** start Source text **

Saturday, June 24, 2017

Two Hearted Trail Run (Marathon)

Route Name: Two Hearted Trail Run Marathon Course (much of it on the North Country Trail
Start Elevation: 709 ft.
Low Elevation: 610 ft.
High Elevation: 832 ft.
End Elevation: 776 ft.
Distance: 26.2 mi.
Elevation: 700 ft. (est.)
Start Time: 7:23am
End Time: 12:38pm

Trip Report:
One cannot overstate the beauty of the Upper Peninsula of Michigan and Lake Superior.  For me one visit and I was sold.  Though I had been up to Houghton, Michigan, as an older child I never recalled much of the visit.  My real introduction to the fullness of the U.P. came in the summer of 2016.  My family and I did a road trip from one side of the U.P. to the other.  We made stays and hikes at Tahquamenon Falls, Pictured Rocks, the Porcupine Mountains and even Isle Royale.  Aside from the well known mosquitos and black flies, the trip and the hiking were outstanding.

As I've research new trail races to try over the past couple of years I was frequently drawn to Great Lakes Endurance.  They run a number of interesting events in northern Michigan and Wisconsin.  I believe the first race that had caught my attention was the Porcupine Mountains Marathon.  Though this race isn't offered anymore, the thought of running in that beautiful terrain was so very tempting.  Instead, I was drawn to the Two Hearted Trail Run.  It offers the ability to run alongside the shores of Lake Superior, follow the North Country Trail and end up at Tahquamenon Falls, thus linking together some of the scenic highlights of the U.P.  As my 2016 running season ended I decided on this being my marathon of choice for 2017.  

I registered a few months ahead of time and found that even nearing the race date it seemed registration stayed open.  Its one of the luxuries of a small trail race: availability is not a concern and haste is not an issue.  I made plans to camp the night before at the Lower Falls and got a reservation for a camp site close to where my family had camped in 2016.  Initially I had made allowance for my family to travel with me if plans would work out.  As our 2017 calendar filled out and the days drew near however, my younger son found himself with baseball games filling up the weekend and so it was decided that everyone else would stay home.  This would be my first marathon that I didn't have my wife by my side, something neither of us would have chosen as a first option.  Its always encouraging to have family, and particularly spouse, cheering you on as a mental help, especially so in a marathon.  

On Friday, June 23 I made the drive up to the U.P. and headed to Newberry where the race directors were holding check-in at the High School.  It was an incredibly simple check-in that involved walking in, giving them my name, and then receiving my race bib and race shirt.  We were given a choice between blue and yellow shirts.  They also had some information posted on a bulletin board and sheets explaining the aid station locations.  That was about it.  I was in and out in 5 minutes having even stayed to listen to the director answer a few questions another runner had asked.  I double-checked the location of the bus pickup in the morning and I was out.

I drove on up to the Upper Falls to take a few pictures and debated heading into the Brewery for a drink but ultimately decided to pass.  I did drive on over to the General Store just outside the Lower Falls to grab a six of Keweenaw Brewing's "Widow Maker Black Ale" and a snack for the campsite.  I had a pleasant evening of camping mostly just getting things ready for the morning and settling in to rest and sleep the night away.

** end Source text **

Direction: List every place the race report names as a spot where the family stayed and hiked during the 2016 road trip across the U.P.

** start Supplied entries **

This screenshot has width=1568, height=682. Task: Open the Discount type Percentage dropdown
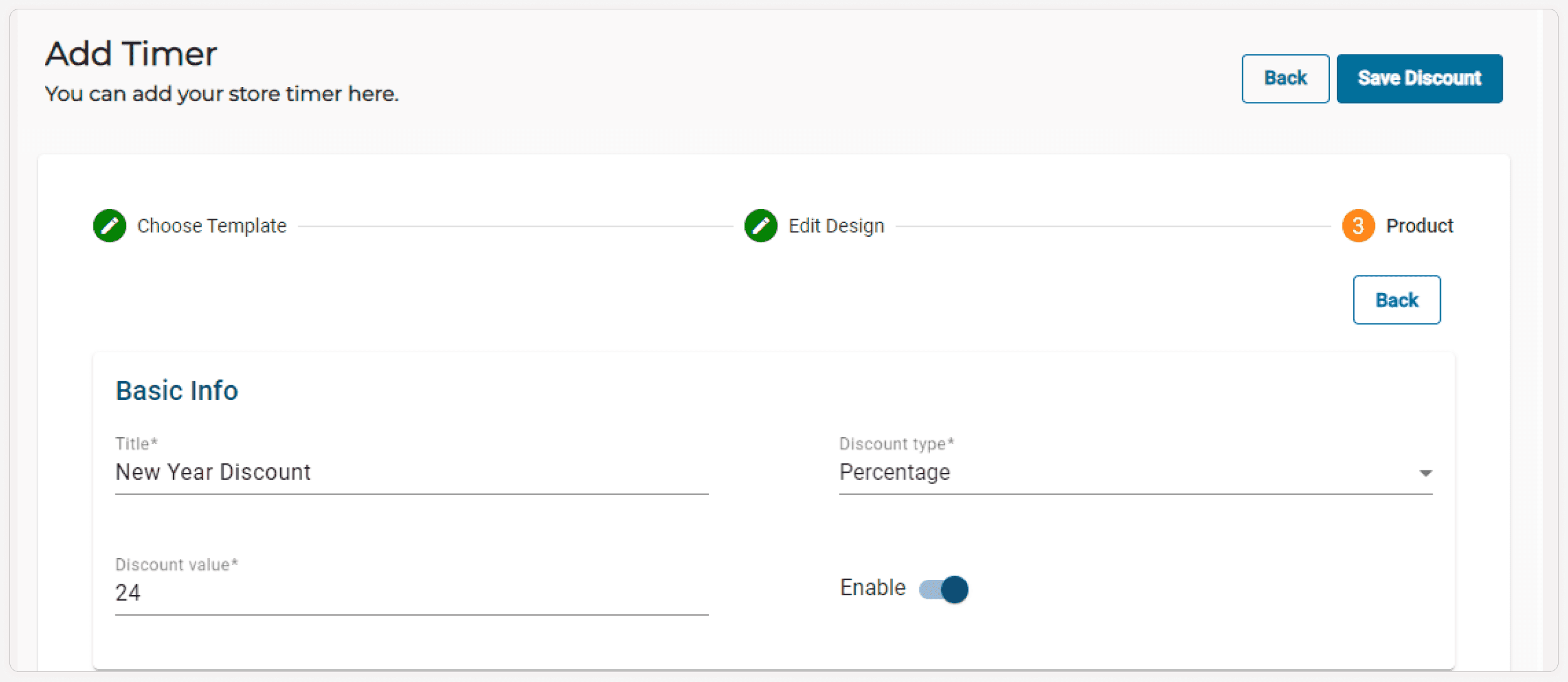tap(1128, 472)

** end Supplied entries **
** start Supplied entries **

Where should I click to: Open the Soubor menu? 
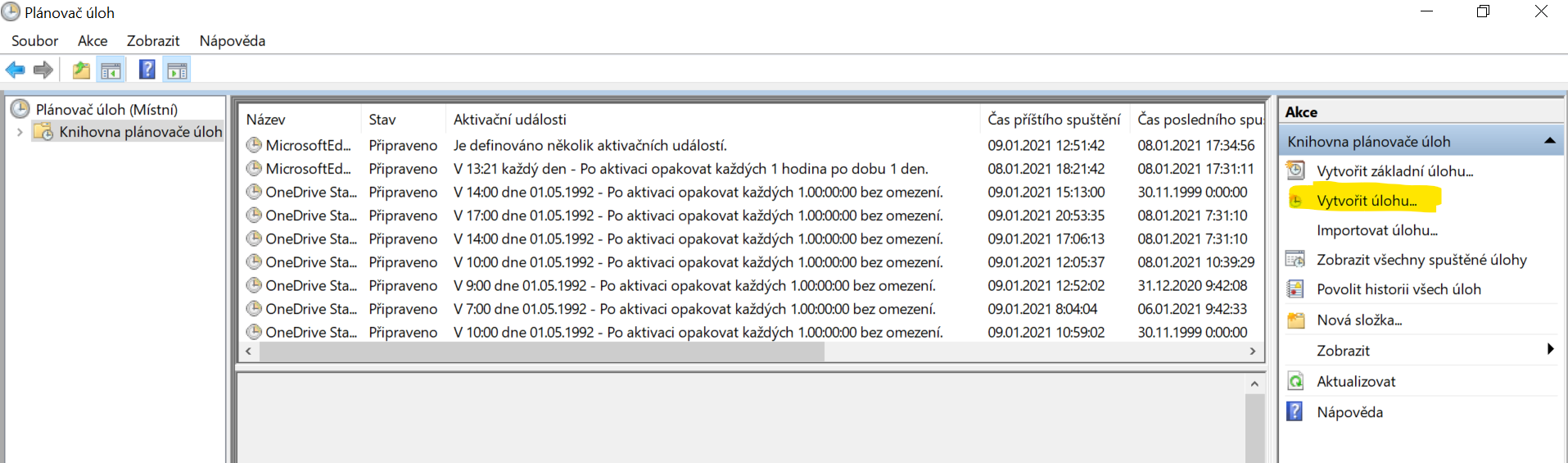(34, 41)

** end Supplied entries **

Task response: Tahquamenon Falls, Pictured Rocks, the Porcupine Mountains, Isle Royale